:: Task item ::
Exact repetition of a range: find the line containing "Screen dimensions: 1441x1081" and the line containing "The height and" in the material below, then repeat both and all lines between them, leaving pictures out.

:: Available data ::
_ _ _

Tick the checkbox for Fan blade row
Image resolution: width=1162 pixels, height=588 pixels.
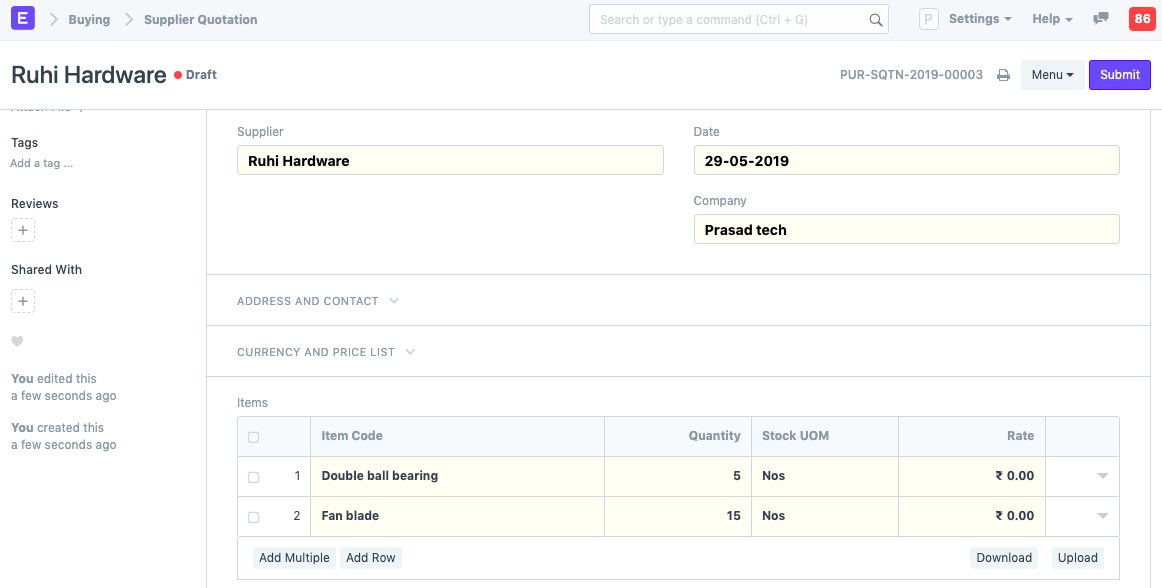tap(253, 517)
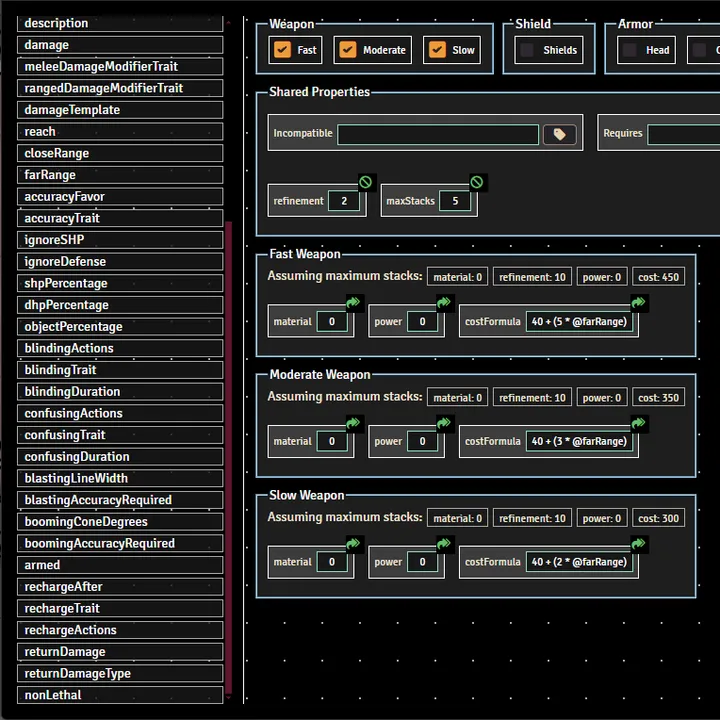
Task: Choose the blindingDuration property entry
Action: click(x=120, y=392)
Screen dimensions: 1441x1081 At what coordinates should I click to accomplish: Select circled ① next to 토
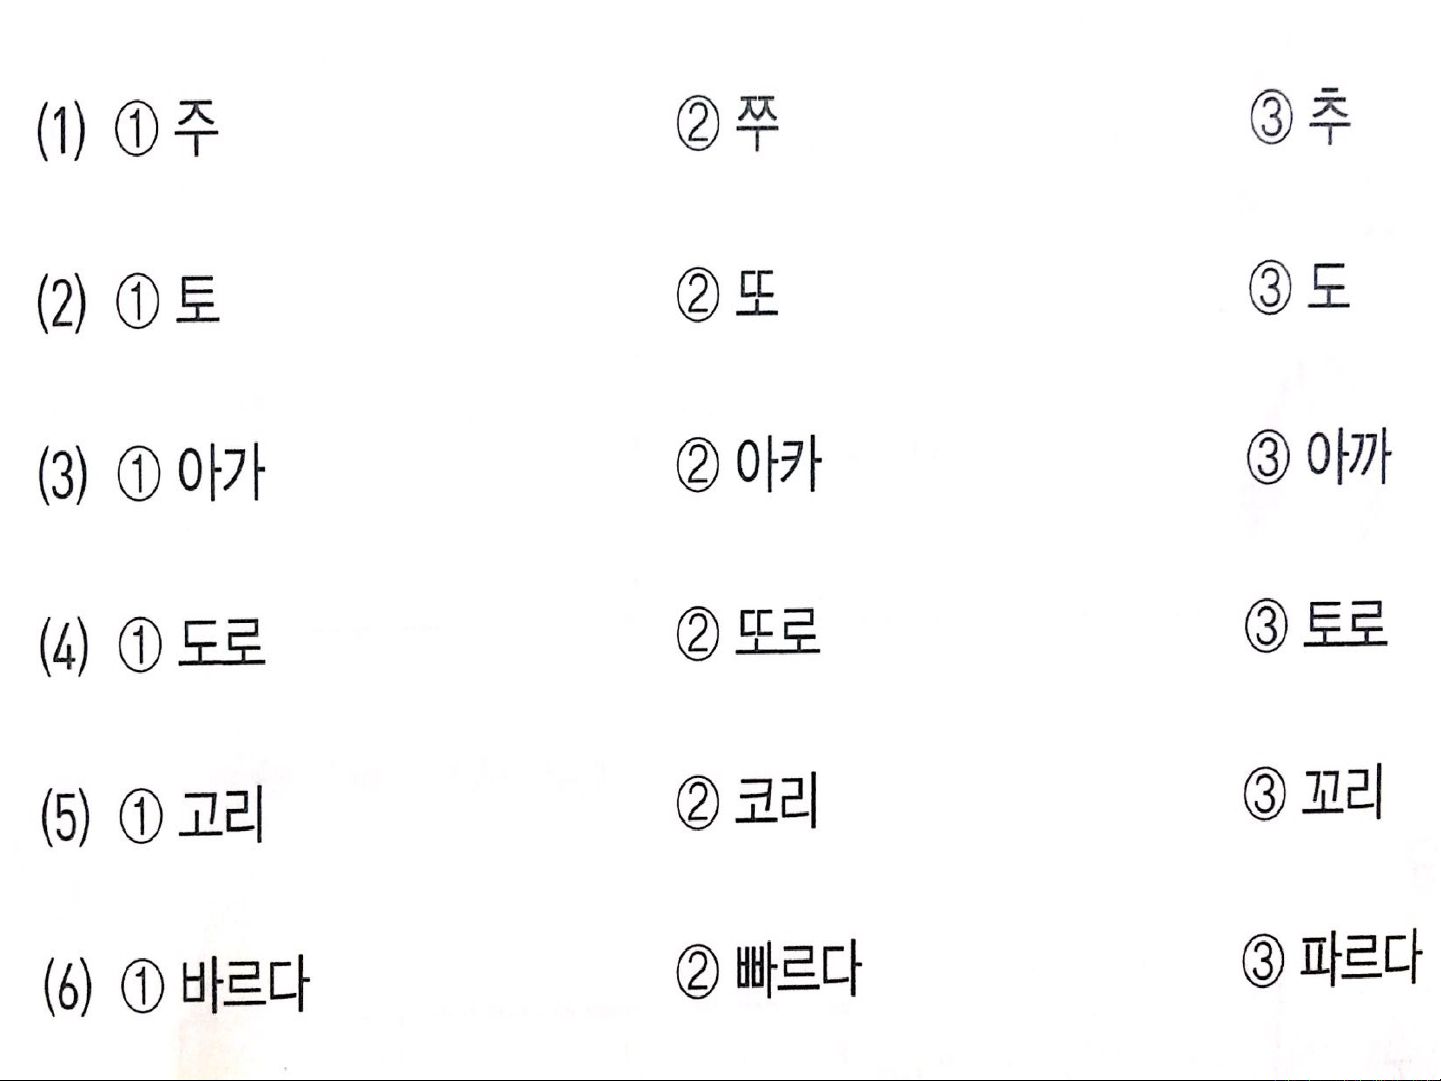[x=138, y=303]
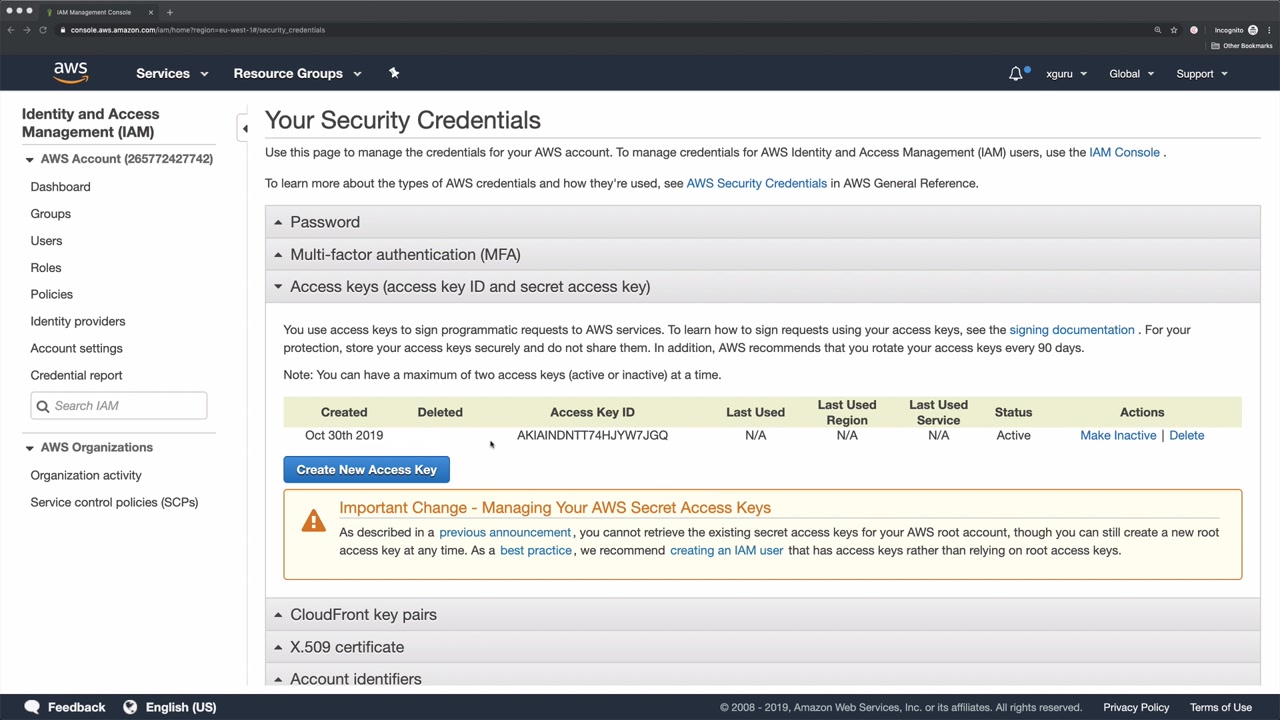The image size is (1280, 720).
Task: Click the AWS logo home icon
Action: (71, 73)
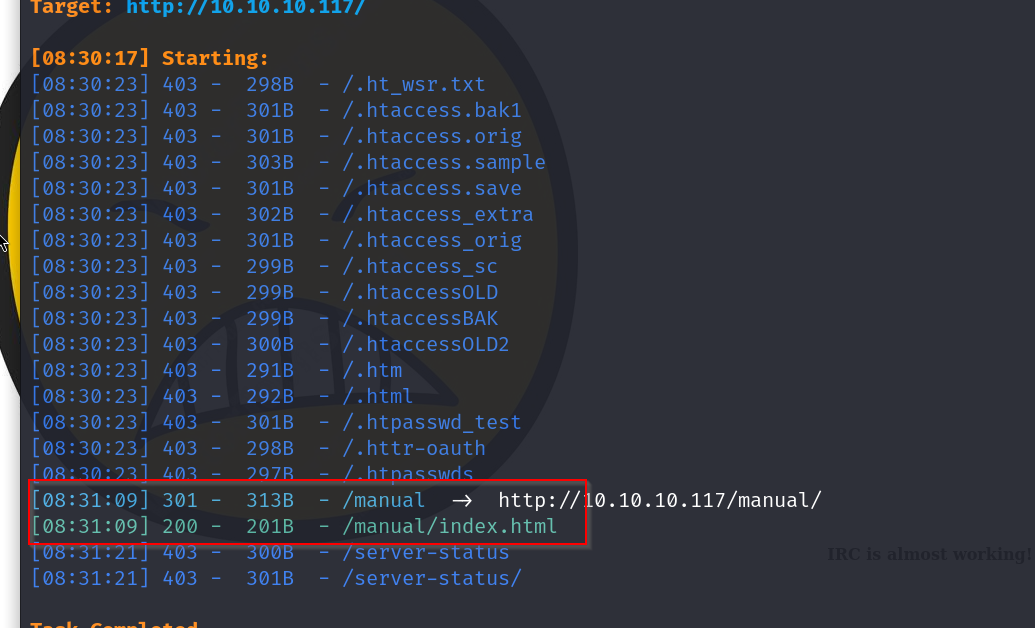Click the /.htaccess.orig entry

point(433,136)
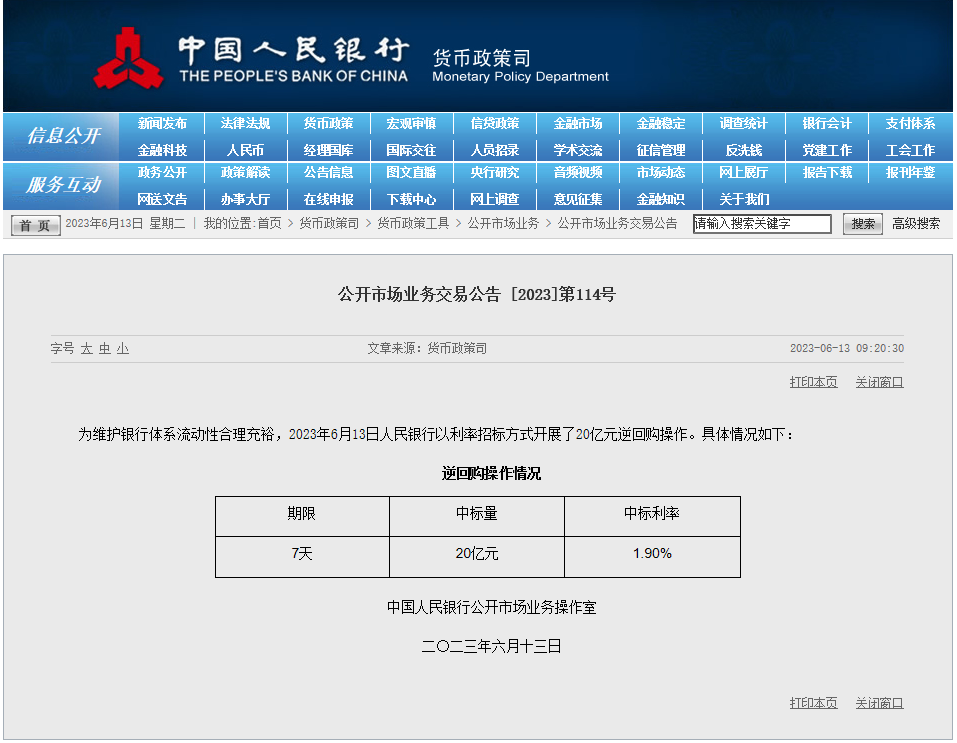Open 关于我们 in the navigation menu

coord(744,199)
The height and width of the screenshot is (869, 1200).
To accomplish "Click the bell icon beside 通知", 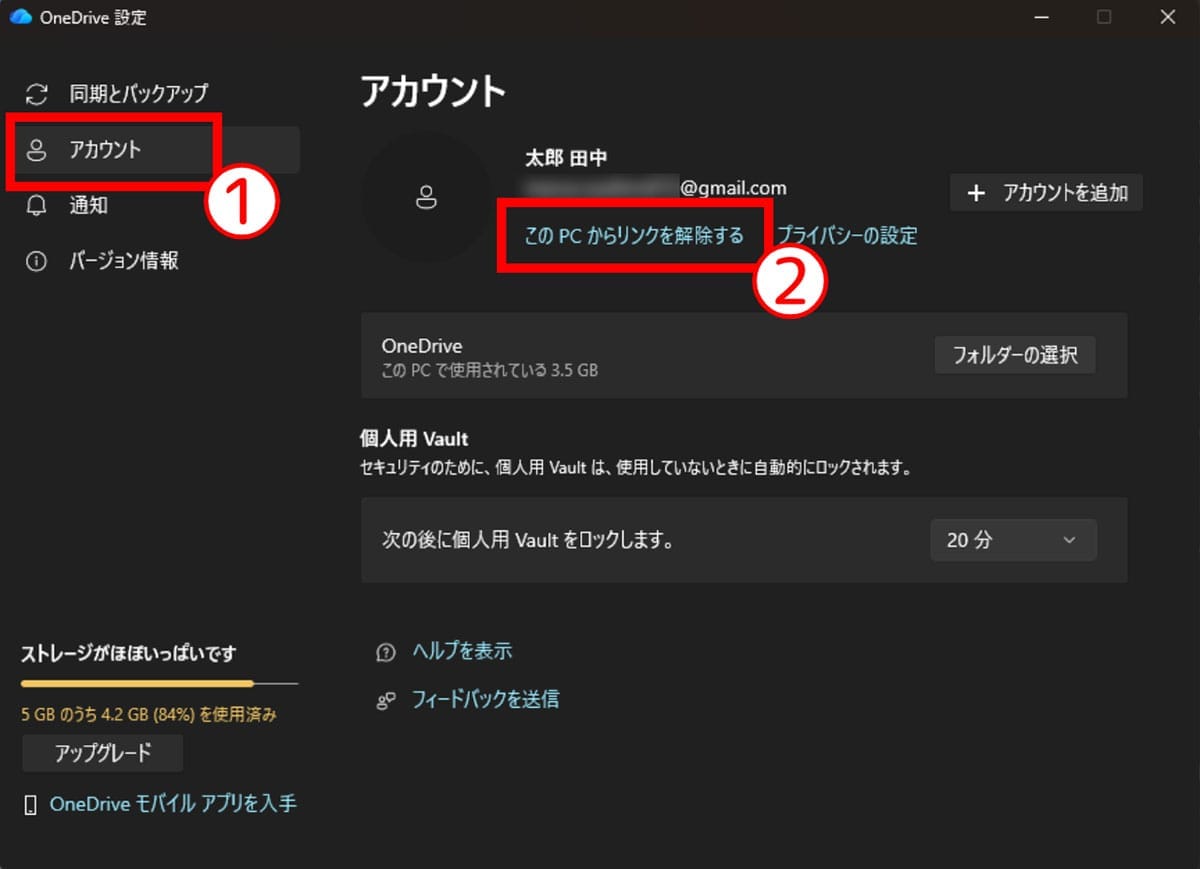I will 38,206.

_ _ _

:: Task solution ::
Screen dimensions: 1441x1081 At what coordinates should I click to accomplish: Select circled ① next to 토
[x=138, y=303]
The image size is (1280, 720).
Task: Click the AWS logo home icon
Action: (71, 73)
Click the /.htaccess.orig entry

point(433,136)
Open 关于我们 in the navigation menu

coord(744,199)
The height and width of the screenshot is (869, 1200).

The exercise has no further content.